Während der Prüfung üben wir pflichtgemäßes Ermessen aus und bewahren eine kritische Grundhaltung. Darüber hinaus

identifizieren und beurteilen wir die Risiken wesentlicher - beabsichtigter oder unbeabsichtigter - falscher Darstellungen im Jahresabschluss und im Lagebericht, planen und führen Prüfungshandlungen als Reaktion auf diese Risiken durch sowie erlangen Prüfungsnachweise, die ausreichend und geeignet sind, um als Grundlage für unsere Prüfungsurteile zu dienen. Das Risiko, dass wesentliche falsche Darstellungen nicht aufgedeckt werden, ist bei Verstößen höher als bei Unrichtigkeiten, da Verstöße betrügerisches Zusammenwirken, Fälschungen, beabsichtigte Unvollständigkeiten, irreführende Darstellungen bzw. das Außerkraftsetzen interner Kontrollen beinhalten können.

gewinnen wir ein Verständnis von dem für die Prüfung des Jahresabschlusses relevanten internen Kontrollsystem und den für die Prüfung des Lageberichts relevanten Vorkehrungen und Maßnahmen, um Prüfungshandlungen zu planen, die unter den gegebenen Umständen angemessen sind, jedoch nicht mit dem Ziel, ein Prüfungsurteil zur Wirksamkeit dieser Systeme der Gesellschaft abzugeben.

beurteilen wir die Angemessenheit der von den gesetzlichen Vertretern angewandten Rechnungslegungsmethoden sowie die Vertretbarkeit der von den gesetzlichen Vertretern dargestellten geschätzten Werte und damit zusammenhängenden Angaben.

ziehen wir Schlussfolgerungen über die Angemessenheit des von den gesetzlichen Vertretern angewandten Rechnungslegungsgrundsatzes der Fortführung der Unternehmenstätigkeit sowie, auf der Grundlage der erlangten Prüfungsnachweise, ob eine wesentliche Unsicherheit im Zusammenhang mit Ereignissen oder Gegebenheiten besteht, die bedeutsame Zweifel an der Fähigkeit der Gesellschaft zur Fortführung der Unternehmenstätigkeit aufwerfen können. Falls wir zu dem Schluss kommen, dass eine wesentliche Unsicherheit besteht, sind wir verpflichtet, im Bestätigungsvermerk auf die dazugehörigen Angaben im Jahresabschluss und im Lagebericht aufmerksam zu machen oder, falls diese Angaben unangemessen sind, unser jeweiliges Prüfungsurteil zu modifizieren. Wir ziehen unsere Schlussfolgerungen auf der Grundlage der bis zum Datum unseres Bestätigungsvermerks erlangten Prüfungsnachweise. Zukünftige Ereignisse oder Gegebenheiten können jedoch dazu führen, dass die Gesellschaft ihre Unternehmenstätigkeit nicht mehr fortführen kann.

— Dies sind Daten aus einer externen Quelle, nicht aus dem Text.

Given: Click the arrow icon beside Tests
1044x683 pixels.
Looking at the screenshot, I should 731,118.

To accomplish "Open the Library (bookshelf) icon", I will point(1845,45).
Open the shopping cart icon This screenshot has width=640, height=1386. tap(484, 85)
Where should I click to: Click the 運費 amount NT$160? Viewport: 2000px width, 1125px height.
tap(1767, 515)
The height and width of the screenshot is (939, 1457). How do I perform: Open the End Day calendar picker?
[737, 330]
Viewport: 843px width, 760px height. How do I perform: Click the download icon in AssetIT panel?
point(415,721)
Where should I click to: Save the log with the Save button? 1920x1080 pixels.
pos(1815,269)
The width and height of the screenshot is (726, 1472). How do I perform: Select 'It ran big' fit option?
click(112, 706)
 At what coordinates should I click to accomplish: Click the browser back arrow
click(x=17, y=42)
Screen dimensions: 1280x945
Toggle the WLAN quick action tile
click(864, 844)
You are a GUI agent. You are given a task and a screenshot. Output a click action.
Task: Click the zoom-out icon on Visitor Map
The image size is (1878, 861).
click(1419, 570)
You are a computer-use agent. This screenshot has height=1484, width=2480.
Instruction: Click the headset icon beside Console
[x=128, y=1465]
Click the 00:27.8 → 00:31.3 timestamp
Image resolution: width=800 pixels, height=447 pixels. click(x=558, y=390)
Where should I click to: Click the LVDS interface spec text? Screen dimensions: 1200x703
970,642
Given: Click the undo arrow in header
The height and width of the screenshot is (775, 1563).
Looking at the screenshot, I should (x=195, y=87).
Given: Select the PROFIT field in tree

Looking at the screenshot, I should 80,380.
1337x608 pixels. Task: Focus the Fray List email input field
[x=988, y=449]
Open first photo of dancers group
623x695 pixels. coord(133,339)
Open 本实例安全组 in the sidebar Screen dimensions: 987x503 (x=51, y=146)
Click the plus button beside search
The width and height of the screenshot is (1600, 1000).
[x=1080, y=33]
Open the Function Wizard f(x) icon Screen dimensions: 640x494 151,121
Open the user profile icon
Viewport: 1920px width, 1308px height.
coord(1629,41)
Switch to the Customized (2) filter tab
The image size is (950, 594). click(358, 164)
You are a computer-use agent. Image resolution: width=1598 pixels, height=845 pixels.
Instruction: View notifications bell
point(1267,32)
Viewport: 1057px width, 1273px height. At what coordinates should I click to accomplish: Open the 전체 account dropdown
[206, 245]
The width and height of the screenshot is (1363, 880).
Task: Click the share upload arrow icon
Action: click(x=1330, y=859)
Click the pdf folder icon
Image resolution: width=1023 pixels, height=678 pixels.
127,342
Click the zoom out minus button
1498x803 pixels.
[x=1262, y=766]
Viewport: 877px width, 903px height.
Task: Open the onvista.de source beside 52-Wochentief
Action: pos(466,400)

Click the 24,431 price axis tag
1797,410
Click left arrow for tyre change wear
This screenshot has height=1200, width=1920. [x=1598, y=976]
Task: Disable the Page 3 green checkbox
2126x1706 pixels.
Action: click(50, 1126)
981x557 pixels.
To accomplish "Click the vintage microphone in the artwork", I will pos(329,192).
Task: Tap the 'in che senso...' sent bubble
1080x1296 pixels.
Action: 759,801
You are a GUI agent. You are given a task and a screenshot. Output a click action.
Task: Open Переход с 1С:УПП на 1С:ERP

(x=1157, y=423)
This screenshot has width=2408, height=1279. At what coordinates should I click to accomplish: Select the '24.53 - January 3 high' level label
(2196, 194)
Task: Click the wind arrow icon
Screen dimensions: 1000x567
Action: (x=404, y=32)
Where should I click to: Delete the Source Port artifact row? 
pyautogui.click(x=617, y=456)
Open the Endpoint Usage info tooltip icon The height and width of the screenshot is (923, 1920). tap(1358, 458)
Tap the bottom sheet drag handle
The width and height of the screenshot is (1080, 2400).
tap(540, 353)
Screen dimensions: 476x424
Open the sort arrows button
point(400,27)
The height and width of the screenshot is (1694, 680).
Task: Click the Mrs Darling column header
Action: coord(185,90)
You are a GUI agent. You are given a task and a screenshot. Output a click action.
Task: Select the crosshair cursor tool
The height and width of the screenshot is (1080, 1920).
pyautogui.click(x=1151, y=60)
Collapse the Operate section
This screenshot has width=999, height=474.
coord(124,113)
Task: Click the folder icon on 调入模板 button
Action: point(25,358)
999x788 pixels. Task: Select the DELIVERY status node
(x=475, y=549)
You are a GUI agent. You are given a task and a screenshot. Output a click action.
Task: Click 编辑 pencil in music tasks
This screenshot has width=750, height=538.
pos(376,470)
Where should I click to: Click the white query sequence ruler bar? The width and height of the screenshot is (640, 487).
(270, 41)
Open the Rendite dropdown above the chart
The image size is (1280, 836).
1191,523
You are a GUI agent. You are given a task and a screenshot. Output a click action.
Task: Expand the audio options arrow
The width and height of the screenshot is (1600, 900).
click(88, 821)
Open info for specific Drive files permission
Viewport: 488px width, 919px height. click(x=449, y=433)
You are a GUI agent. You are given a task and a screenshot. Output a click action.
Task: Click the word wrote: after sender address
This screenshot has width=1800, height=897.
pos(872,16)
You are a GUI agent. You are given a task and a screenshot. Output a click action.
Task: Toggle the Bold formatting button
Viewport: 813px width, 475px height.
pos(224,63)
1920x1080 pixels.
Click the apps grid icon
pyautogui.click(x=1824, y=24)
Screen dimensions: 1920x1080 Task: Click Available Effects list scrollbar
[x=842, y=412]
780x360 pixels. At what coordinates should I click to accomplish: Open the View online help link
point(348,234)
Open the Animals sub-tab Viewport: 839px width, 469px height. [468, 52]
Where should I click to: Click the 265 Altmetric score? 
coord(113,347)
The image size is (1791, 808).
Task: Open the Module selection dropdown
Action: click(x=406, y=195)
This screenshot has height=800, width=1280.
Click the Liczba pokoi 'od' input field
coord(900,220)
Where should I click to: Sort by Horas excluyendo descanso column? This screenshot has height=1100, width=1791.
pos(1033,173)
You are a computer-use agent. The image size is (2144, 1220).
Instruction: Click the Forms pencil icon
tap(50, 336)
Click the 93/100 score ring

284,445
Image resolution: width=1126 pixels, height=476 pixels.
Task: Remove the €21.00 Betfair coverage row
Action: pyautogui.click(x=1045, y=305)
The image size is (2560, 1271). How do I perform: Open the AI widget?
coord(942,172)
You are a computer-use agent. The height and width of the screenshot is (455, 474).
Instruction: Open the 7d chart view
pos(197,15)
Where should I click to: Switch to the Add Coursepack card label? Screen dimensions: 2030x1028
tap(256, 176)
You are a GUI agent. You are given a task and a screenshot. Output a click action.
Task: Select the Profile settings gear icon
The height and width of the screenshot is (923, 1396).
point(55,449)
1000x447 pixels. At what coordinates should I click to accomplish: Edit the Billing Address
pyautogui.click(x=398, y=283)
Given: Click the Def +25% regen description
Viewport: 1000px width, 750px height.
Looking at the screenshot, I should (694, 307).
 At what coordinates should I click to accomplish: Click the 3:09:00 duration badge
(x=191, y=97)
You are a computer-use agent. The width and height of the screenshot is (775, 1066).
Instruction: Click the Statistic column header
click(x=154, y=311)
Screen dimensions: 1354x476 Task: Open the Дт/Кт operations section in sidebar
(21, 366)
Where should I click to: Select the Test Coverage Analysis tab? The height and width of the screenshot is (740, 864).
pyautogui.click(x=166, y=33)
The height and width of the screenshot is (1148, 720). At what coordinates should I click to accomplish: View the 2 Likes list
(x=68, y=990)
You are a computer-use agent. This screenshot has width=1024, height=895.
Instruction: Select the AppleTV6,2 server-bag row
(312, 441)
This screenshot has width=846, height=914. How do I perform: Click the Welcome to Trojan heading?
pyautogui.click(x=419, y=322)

beurteilen wir die Gesamtdarstellung, den Aufbau und den Inhalt des Jahresabschlusses einschließlich der Angaben sowie ob der Jahresabschluss die zugrunde liegenden Geschäftsvorfälle und Ereignisse so darstellt, dass der Jahresabschluss unter Beachtung der deutschen Grundsätze ordnungsmäßiger Buchführung ein den tatsächlichen Verhältnissen entsprechendes Bild der Vermögens-, Finanz- und Ertragslage der Gesellschaft vermittelt.

beurteilen wir den Einklang des Lageberichts mit dem Jahresabschluss, seine Gesetzesentsprechung und das von ihm vermittelte Bild von der Lage der Gesellschaft.

führen wir Prüfungshandlungen zu den von den gesetzlichen Vertretern dargestellten zukunftsorientierten Angaben im Lagebericht durch. Auf Basis ausreichender geeigneter Prüfungsnachweise vollziehen wir dabei insbesondere die den zukunftsorientierten Angaben von den gesetzlichen Vertretern zugrunde gelegten bedeutsamen Annahmen nach und beurteilen die sachgerechte Ableitung der zukunftsorientierten Angaben aus diesen Annahmen. Ein eigenständiges Prüfungsurteil zu den zukunftsorientierten Angaben sowie zu den zugrunde liegenden Annahmen geben wir nicht ab. Es besteht ein erhebliches unvermeidbares Risiko, dass künftige Ereignisse wesentlich von den zukunftsorientierten Angaben abweichen.

Wir erörtern mit den für die Überwachung Verantwortlichen unter anderem den geplanten Umfang und die Zeitplanung der Prüfung sowie bedeutsame Prüfungsfeststellungen, einschließlich etwaiger Mängel im internen Kontrollsystem, die wir während unserer Prüfung feststellen.

 

Frankfurt am Main, den 1. März 2021

PricewaterhouseCoopers GmbH
Wirtschaftsprüfungsgesellschaft

Lars Müller, Wirtschaftsprüfer

ppa. Dr. Annekathrin Richter, Wirtschaftsprüferin

Der Jahresabschluss zum 31.12.2020 wurde am 25.03.2022 festgestellt.